- _PROBLEMS TO WORK ON_
1. Answer these from the article on walk-in clinic doctors' pay:
(a) By about how much did the doctors increase tests and X-rays?
(b) How do storefront walk-in clinics often pay their doctors?
(c) Who directed the study, and at what institution?
2. Carry on the article about walk-in clinic doctors' pay and testing from its final sentence.

- _PAGE EXCERPT_

▼

Doctors at the nation's largest chain of walk-in clinics performed about 20 percent more tests and X-rays after the owners began letting them keep part of the fees their patients paid, a study found.
The study implies that whether or not a sick person receives a test or a procedure can depend on what the doctor makes, rather than strictly what the patient needs.While this conflict of interest may influence care at many levels of medicine, the latest study focused on storefront walk-in clinics, which often pay their doctors a percentage of their patients' total bills.
Some critics contend this system gives doctors a financial incentive to perform more tests and X-rays. If this is the intention, the study suggests that it works: Doctors subjected their patients to more tests and other care when they personally profited from the extra care.
``As in most professions, money matters,' said David Hemenway, an economist at the Harvard School of Public Health who directed the study.

▲

- _RECORDS PROVIDED_
▼

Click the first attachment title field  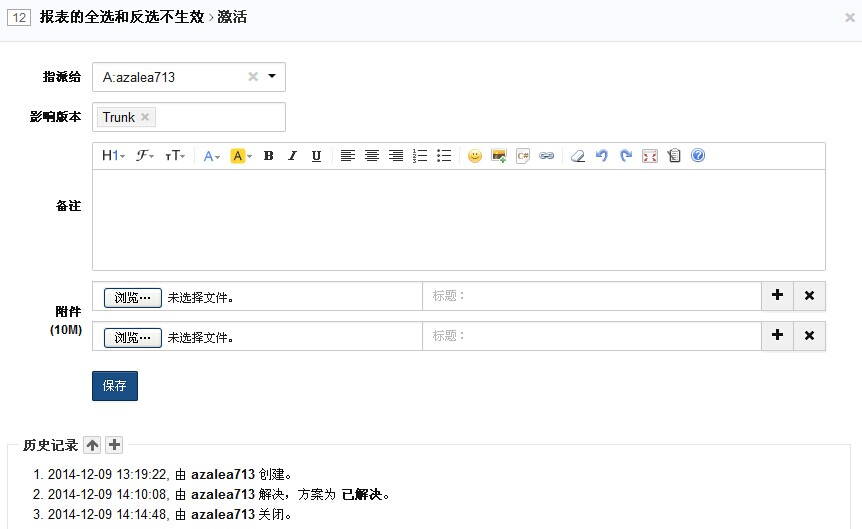592,296
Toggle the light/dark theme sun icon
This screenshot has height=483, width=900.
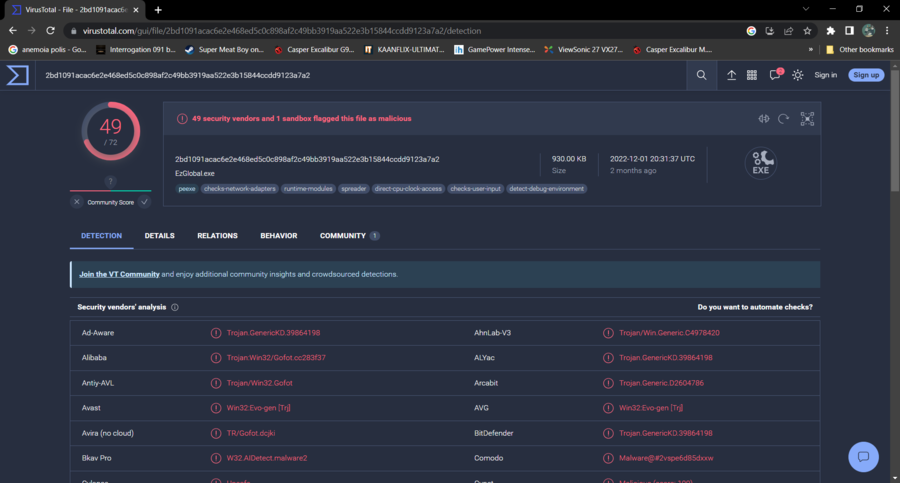tap(797, 75)
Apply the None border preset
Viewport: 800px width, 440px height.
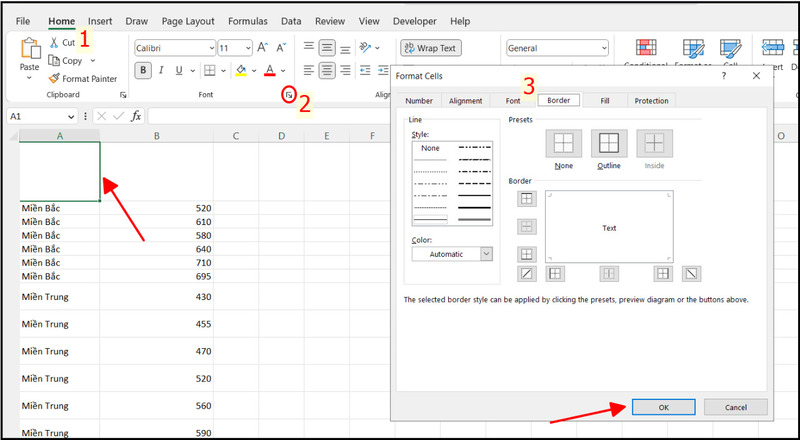click(563, 144)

▲

- _RESULTS FOR THE EXERCISE_
1.
(a) About 20 percent.
(b) A percentage of their patients' total bills.
(c) David Hemenway, an economist at the Harvard School of Public Health.

2.
The study compared how 15 doctors changed their practice habits in 1984 and 1985 when their employer switched from paying hourly wages to giving them a cut of the total receipts. It was performed at Health Stop, a Massachusetts-based chain with 80 walk-in centers in six states.
It operates clinics under the Health Stop name in Massachusetts and New Hampshire, under the name Primedical in Georgia, Missouri and North Carolina, and under the name MedFirst in Illinois.
Dr. Mark Shankman, Health Stop's chief executive officer, said the chain's compensation rules have changed substantially since the study was conducted. He said the changes attempt to reward doctors for hard work and good medical practice.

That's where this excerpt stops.